Content starts

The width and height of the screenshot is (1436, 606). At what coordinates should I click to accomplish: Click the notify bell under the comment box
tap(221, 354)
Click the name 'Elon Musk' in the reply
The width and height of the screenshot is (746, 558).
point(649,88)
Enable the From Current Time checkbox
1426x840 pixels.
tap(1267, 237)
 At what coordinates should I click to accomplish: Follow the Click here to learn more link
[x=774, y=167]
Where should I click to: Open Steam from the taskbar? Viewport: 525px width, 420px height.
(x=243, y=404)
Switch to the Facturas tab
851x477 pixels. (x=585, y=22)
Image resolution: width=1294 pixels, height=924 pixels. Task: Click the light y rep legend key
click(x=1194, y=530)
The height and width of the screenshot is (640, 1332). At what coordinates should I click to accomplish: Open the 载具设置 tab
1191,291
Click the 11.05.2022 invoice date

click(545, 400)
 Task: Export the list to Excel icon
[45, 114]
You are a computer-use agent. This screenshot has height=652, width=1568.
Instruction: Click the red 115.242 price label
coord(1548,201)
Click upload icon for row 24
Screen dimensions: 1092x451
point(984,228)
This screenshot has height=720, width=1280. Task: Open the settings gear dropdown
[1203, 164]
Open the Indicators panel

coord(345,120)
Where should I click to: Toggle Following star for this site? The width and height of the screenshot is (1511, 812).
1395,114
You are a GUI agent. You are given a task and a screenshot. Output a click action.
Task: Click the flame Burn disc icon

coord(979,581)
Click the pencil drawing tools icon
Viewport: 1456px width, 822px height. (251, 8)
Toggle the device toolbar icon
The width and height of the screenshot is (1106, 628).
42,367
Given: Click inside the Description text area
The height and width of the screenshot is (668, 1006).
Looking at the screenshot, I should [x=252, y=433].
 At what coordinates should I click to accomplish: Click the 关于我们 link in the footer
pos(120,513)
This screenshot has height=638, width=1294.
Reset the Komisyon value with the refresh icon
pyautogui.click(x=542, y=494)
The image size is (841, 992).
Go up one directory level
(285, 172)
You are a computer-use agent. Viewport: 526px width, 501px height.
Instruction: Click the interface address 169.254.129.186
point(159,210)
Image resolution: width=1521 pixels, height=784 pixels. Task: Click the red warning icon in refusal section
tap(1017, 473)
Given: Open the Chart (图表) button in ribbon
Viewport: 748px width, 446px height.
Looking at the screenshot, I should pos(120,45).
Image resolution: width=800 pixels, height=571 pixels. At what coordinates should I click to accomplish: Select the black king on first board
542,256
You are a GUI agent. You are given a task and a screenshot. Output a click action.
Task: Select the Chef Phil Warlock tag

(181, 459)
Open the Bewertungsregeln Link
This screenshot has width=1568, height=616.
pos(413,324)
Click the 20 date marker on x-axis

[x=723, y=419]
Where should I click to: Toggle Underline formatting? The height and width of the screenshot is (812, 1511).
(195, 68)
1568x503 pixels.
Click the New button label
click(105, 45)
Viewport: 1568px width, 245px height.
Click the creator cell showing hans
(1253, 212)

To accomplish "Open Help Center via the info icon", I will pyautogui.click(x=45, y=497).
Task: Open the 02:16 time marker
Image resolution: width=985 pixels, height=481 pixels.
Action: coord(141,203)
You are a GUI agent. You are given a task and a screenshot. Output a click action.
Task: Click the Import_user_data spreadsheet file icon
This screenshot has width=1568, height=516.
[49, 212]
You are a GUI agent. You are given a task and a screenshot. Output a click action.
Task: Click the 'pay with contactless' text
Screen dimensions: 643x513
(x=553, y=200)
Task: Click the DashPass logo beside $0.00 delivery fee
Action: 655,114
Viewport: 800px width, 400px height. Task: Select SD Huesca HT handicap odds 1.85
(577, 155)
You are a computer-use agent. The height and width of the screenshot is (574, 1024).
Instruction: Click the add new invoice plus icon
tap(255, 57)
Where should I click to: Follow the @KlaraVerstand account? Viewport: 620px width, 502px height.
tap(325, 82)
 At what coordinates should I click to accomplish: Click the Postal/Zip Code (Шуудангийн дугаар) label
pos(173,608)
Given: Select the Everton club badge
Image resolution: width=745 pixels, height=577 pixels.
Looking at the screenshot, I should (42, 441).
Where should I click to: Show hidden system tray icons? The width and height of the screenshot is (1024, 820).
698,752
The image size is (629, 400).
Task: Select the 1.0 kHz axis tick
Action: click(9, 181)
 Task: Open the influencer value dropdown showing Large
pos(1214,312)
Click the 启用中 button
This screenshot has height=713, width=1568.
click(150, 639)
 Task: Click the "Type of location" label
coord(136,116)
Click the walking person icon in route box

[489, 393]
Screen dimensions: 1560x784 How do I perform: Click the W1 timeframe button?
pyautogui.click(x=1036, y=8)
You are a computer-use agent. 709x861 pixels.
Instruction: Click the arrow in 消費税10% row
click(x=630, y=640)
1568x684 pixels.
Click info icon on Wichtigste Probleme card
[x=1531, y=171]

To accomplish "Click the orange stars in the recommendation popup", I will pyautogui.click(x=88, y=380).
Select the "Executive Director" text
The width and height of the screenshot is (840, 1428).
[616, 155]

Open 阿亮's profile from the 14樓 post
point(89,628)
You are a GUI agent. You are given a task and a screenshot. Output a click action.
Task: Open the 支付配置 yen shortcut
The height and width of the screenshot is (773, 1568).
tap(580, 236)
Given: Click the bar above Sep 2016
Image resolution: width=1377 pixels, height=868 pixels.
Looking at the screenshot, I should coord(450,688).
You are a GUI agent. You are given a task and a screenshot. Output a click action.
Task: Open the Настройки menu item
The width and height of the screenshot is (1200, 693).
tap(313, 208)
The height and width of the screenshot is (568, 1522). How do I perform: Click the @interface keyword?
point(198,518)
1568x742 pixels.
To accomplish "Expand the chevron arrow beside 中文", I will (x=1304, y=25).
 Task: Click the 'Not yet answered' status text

Content ends

Exercise requirements
Restate word for word only the lines above from the line containing "Enable the From Current Time checkbox" to the line containing "Given: Click inside the Description text area", both of them included.

Answer for the task
Enable the From Current Time checkbox
1426x840 pixels.
tap(1267, 237)
 At what coordinates should I click to accomplish: Follow the Click here to learn more link
[x=774, y=167]
Where should I click to: Open Steam from the taskbar? Viewport: 525px width, 420px height.
(x=243, y=404)
Switch to the Facturas tab
851x477 pixels. (x=585, y=22)
Image resolution: width=1294 pixels, height=924 pixels. Task: Click the light y rep legend key
click(x=1194, y=530)
The height and width of the screenshot is (640, 1332). At what coordinates should I click to accomplish: Open the 载具设置 tab
1191,291
Click the 11.05.2022 invoice date

click(545, 400)
 Task: Export the list to Excel icon
[45, 114]
You are a computer-use agent. This screenshot has height=652, width=1568.
Instruction: Click the red 115.242 price label
coord(1548,201)
Click upload icon for row 24
Screen dimensions: 1092x451
point(984,228)
This screenshot has height=720, width=1280. Task: Open the settings gear dropdown
[1203, 164]
Open the Indicators panel

coord(345,120)
Where should I click to: Toggle Following star for this site? The width and height of the screenshot is (1511, 812).
1395,114
You are a GUI agent. You are given a task and a screenshot. Output a click action.
Task: Click the flame Burn disc icon

coord(979,581)
Click the pencil drawing tools icon
Viewport: 1456px width, 822px height. (251, 8)
Toggle the device toolbar icon
The width and height of the screenshot is (1106, 628).
42,367
Given: Click inside the Description text area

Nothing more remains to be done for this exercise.